The pumpkin empanadas can be made in much the same way. Combine all the filling ingredients in a medium sized bowl, stirring until smooth, and fill the same way as the chicken empanadas. It’s a good idea to crimp the edges of the pumpkin empanadas differently so as not to confuse them with the chicken ones. To make things really simple, once I filled the dough with the pumpkin filling and pressed the edges to seal, I just pressed along the edge with a fork to seal the edge well. The pumpkin empanadas can also be brushed with beaten egg and baked at the same time and temperature as the chicken ones.

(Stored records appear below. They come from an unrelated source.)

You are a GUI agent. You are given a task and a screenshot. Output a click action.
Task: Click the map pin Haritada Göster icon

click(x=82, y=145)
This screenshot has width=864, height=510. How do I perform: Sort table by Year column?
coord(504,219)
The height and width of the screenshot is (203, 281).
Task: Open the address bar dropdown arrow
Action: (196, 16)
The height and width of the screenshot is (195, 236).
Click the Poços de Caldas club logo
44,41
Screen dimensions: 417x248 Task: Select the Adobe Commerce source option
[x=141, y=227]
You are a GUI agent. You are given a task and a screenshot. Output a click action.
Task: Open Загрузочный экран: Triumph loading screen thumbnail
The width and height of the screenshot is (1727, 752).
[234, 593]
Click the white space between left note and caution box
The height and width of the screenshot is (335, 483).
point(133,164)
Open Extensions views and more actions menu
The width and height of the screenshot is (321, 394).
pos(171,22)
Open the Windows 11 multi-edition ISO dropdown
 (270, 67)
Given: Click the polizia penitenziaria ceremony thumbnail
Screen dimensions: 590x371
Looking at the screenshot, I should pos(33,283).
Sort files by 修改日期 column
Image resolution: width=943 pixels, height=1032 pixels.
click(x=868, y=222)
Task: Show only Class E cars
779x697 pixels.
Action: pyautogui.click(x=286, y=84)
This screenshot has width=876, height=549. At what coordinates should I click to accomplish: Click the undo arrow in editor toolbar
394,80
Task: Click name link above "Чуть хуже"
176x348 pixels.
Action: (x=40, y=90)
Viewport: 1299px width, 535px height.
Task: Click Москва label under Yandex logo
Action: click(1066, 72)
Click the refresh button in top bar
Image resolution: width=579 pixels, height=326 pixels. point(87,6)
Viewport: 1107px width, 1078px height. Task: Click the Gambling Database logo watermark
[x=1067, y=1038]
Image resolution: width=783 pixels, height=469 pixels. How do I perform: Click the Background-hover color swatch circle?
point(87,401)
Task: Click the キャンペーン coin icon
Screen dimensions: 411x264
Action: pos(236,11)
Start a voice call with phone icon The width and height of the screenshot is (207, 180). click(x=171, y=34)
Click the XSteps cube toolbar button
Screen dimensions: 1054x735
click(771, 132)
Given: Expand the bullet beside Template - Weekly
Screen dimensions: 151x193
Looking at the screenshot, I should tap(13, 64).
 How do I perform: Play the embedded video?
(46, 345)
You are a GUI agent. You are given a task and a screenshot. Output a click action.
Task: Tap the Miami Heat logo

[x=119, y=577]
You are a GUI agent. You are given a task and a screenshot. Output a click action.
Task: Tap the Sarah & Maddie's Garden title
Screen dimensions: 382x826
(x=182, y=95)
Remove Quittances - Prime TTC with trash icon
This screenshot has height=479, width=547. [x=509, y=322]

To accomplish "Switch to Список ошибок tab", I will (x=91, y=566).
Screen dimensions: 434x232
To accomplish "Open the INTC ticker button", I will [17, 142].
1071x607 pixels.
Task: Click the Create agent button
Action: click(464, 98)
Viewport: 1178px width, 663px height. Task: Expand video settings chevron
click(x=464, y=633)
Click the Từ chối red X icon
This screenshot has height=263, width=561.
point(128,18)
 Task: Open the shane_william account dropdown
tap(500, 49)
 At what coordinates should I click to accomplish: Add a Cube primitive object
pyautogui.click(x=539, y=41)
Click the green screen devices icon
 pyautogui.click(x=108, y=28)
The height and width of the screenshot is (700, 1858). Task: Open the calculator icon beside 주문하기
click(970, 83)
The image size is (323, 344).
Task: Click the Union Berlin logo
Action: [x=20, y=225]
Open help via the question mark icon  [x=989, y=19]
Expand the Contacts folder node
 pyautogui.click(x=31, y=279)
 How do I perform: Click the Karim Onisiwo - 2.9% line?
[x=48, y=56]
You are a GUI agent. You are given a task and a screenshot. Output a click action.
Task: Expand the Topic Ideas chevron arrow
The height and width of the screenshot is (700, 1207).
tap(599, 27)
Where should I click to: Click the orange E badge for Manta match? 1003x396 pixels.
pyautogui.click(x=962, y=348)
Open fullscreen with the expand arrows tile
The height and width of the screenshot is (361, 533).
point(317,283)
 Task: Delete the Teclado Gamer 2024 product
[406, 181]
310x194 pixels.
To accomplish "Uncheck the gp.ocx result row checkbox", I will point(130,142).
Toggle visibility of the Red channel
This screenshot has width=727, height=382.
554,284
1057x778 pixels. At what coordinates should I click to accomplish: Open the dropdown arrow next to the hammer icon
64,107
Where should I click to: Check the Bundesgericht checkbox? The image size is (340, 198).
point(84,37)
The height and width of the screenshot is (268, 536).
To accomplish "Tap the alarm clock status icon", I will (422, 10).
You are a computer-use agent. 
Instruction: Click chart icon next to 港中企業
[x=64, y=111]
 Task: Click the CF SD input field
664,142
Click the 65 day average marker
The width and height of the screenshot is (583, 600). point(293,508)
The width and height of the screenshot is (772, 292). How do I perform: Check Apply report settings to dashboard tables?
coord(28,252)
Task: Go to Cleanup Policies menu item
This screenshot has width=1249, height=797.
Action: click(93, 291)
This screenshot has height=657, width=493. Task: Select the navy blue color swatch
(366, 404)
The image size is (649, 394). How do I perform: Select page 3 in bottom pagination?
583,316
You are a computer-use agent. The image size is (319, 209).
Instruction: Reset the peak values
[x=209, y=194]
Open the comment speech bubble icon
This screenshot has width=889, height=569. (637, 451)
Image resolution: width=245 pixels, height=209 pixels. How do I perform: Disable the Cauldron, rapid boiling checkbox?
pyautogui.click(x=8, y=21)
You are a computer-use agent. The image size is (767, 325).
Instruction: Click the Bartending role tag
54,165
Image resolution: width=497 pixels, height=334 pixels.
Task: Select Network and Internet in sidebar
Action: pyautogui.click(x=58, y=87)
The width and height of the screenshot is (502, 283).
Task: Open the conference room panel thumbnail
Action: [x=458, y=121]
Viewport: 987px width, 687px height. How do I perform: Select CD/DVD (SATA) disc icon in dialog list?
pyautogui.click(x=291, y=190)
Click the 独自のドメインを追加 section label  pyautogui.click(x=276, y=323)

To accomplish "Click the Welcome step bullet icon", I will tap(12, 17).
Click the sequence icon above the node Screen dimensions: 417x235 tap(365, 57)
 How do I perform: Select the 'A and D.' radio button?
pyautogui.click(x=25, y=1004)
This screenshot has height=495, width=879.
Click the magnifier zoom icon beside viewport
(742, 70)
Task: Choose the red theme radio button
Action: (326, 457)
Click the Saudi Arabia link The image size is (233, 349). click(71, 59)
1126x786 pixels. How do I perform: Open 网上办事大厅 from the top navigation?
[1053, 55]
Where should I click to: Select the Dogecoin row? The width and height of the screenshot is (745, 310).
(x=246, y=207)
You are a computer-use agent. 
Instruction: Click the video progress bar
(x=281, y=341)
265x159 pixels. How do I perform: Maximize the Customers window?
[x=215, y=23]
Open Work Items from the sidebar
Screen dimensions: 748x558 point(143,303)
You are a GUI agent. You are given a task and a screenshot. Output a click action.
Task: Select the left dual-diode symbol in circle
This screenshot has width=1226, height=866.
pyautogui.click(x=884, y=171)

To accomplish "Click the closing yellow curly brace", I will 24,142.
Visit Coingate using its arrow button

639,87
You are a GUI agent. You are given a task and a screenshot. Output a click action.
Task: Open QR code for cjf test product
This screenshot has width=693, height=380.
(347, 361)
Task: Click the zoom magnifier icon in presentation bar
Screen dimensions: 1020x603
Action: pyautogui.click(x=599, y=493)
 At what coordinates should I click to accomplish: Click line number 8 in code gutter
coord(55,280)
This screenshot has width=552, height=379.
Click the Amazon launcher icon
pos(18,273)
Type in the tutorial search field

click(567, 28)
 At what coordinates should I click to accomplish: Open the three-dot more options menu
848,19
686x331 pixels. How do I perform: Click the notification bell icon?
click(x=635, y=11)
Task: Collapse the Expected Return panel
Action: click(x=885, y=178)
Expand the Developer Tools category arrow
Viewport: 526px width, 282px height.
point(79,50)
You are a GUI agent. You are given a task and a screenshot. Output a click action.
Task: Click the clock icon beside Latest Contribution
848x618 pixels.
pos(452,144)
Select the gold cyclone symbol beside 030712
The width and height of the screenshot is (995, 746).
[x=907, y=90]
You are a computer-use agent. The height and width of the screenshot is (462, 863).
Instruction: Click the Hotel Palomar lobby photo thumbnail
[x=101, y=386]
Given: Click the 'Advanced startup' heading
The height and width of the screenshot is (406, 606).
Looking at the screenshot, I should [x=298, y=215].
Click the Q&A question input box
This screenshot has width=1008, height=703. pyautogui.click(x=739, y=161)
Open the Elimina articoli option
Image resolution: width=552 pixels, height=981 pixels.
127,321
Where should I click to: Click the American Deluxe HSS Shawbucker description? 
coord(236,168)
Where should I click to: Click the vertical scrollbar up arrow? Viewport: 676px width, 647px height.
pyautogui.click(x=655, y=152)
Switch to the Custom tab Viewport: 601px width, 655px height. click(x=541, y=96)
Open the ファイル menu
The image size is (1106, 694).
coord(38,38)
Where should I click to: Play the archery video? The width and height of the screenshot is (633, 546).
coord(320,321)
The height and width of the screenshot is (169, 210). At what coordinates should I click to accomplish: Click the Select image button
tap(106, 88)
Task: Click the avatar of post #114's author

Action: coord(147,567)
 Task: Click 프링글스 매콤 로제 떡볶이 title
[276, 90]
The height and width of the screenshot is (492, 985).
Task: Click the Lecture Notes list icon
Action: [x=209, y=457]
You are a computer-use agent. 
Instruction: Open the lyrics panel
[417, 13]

These empanadas can also be frozen before being baked, in the interest of saving time later. Just place the formed empanadas on a sheet pan and place in the freezer until they’re frozen solid, and then put them into a Ziploc bag. Once you’re ready to bake them, put the frozen empanadas onto a parchment-lined sheet pan and brush them with beaten egg. Bake at 375 degrees, adding 5-10 minutes onto the 35 minute bake time, until the crust is golden brown and the temperature of the filling registers 165 degrees on a digital thermometer.
The pumpkin empanadas are great served warm with a scoop of vanilla ice cream and a sprinkling of cinnamon. For the chicken empanadas I like to make a simple crema to go on top, and serve them atop some beans with some diced tomatoes on top. The crema is great because it’s smooth and creamy and cuts through some of the spice of the chicken filling. To make it, just stir together the sour cream, lime juice, chili powder, cumin and salt in a small bowl. Drizzle this sauce on top of the empanadas, and boom! You have a tasty, simple, filling meal!
Both of these empanadas reheat wonderfully as well. Preheat your oven to 350 and place the empanadas on a sheet pan, and bake them for 10 minutes or so until the filling is hot and the crust has begun to crisp up. Happy eating!